It’s always everyone’s favorite time of the year. The weather cools, decorations are put up, festivities are planned, and the arms of baseball players start to get sore.
Yes, that was a “bah humbug” sort of commentary at the end there, but, unfortunately, it’s true.
December is also the time for school finals, so academics begin to take precedence with many hours of study going on. High school basketball games get mixed in, so attendance for athletes is always recommended. And players are coming to the end of what was a grueling 4 months of practice, weight lifting, and games. All of this is a recipe for arm issues.
I constantly hear how at all schools there are numerous players starting to tire and fatigue, their bodies not responding like in the past. This commonly occurs with freshman players who aren’t used to the everyday occurrence of practice and games at the pace they play. Those 14 and 15-year-old kids come from years of practicing twice a week with games sprinkled in to five times a week of practice with single and double header games every Saturday.
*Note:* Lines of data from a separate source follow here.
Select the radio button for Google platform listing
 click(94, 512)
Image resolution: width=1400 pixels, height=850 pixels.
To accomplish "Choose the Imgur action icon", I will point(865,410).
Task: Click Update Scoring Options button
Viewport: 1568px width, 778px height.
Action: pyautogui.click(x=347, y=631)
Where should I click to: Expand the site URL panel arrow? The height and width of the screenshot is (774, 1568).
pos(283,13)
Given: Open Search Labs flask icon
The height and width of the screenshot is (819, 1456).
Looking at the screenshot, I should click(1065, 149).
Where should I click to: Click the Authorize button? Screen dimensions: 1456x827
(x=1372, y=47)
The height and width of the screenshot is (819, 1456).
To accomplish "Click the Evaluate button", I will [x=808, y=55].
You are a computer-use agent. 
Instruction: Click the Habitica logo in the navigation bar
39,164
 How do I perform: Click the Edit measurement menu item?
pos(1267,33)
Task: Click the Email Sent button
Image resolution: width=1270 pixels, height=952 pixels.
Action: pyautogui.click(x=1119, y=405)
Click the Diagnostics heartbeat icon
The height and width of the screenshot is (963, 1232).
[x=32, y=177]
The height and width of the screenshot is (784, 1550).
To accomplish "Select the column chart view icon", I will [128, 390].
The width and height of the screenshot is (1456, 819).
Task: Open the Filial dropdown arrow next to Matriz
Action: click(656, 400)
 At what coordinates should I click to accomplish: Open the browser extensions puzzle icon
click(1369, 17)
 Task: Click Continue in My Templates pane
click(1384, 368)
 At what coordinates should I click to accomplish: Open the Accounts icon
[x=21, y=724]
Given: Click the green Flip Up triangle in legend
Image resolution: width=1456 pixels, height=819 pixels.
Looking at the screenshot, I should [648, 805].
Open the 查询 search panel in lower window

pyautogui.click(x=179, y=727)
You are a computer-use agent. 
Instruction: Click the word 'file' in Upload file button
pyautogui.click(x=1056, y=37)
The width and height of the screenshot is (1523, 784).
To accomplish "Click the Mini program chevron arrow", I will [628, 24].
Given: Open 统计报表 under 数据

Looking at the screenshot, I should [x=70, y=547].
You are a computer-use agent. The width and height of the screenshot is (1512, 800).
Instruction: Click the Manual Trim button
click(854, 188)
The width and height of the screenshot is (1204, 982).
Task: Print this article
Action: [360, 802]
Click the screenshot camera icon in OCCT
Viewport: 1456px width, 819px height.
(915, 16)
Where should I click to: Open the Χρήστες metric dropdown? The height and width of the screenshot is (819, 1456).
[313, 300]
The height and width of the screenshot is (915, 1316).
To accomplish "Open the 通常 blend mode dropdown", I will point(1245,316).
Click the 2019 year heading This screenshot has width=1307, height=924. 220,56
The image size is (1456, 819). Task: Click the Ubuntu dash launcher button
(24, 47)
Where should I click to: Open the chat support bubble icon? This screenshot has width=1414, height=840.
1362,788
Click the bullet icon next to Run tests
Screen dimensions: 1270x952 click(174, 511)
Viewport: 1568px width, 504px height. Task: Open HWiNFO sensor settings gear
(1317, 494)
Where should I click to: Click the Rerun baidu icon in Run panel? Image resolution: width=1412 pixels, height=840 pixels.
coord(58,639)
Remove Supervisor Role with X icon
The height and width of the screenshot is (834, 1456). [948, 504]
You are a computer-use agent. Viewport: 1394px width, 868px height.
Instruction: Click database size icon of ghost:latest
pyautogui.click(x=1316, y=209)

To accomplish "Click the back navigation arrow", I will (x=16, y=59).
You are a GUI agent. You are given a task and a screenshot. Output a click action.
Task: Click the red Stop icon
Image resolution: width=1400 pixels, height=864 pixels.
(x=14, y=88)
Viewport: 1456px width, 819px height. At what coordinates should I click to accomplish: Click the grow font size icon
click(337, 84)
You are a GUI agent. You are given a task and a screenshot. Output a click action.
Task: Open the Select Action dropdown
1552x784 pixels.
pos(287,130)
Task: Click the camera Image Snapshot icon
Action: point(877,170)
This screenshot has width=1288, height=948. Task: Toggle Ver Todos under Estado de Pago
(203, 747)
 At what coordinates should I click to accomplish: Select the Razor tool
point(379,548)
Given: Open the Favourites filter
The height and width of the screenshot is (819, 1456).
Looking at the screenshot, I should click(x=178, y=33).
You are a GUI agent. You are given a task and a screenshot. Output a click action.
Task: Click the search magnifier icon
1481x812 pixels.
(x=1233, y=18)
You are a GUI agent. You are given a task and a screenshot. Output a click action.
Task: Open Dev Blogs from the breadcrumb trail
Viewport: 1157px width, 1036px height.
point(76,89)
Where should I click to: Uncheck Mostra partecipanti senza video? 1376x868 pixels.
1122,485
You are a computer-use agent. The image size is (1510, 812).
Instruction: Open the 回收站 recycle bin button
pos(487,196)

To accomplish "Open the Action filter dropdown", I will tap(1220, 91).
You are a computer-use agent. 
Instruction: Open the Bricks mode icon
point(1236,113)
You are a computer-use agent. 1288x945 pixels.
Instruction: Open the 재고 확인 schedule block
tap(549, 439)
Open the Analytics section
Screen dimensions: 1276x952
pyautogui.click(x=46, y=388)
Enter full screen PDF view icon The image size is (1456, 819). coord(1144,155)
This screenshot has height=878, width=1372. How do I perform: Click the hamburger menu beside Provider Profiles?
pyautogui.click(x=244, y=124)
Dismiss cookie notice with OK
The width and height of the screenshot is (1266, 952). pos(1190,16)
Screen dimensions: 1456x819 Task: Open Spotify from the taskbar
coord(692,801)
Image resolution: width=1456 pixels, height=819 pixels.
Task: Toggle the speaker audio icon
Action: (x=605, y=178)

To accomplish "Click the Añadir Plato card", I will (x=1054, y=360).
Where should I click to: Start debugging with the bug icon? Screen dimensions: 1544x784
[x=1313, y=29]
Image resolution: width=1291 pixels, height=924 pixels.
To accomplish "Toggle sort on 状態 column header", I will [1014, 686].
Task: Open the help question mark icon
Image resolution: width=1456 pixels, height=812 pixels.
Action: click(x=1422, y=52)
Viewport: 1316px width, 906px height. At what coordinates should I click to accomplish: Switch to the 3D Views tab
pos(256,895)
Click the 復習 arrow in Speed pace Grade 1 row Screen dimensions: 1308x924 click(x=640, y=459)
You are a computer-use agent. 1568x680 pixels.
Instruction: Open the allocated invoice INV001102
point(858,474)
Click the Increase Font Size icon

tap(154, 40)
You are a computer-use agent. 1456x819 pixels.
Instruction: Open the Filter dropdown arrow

At Throwzone Academy, we like to educate our players on the importance of maintaining their arm care routines. And we mean more than just arm bands and throwing, but warm-up routines as well as post-throwing routines to take extra precautions. Even some of our Throwzone clients run into soreness due to the 6 to 7-day week baseball schedule that, coupled with academics and leisure time, can be a shoulder or elbow injury waiting to happen sooner than later.
And sometimes, simple rest can do wonders for a throwing arm, for about a week or two.
But I can tell you with 100% certainty that not throwing for long periods of time will result in an injury due to the stagnant nature of a player who takes 3-4 months off to rest their arm. In fact, the opposite is true. In the 20+ years of players coming through our academy doors, I’ve seen many that have suffered minor AND major arm injuries because they took too much time off and ramped up their throwing too quickly.
The bottom line during the holiday season is to get through finals and do well. Mix in throwing either at practice or on your own, and then maybe the week of Christmas give yourself a few days off to mentally and physically get yourself right. But then it’s time to build strength and get prepared for the early spring season when baseball begins again.
Educate yourself on proper nutrition, hydration, and sleep. These areas help in your recovery after games. And let Throwzone Academy help you get prepared for the rigors of your son’s season in the new year.
Once New Year’s Day weekend is over, January begins, and it’s time to get to work. Schedule your son’s practice with us now and get a head start on the season. You’ll be glad for the education we offer, while being part of a gold standard in pitching and throwing development.
Please have yourselves a very merry Christmas, holiday season, and a wonderful New Year. This past year has been a challenging one, so I pray 2022 brings only the best to you and your family!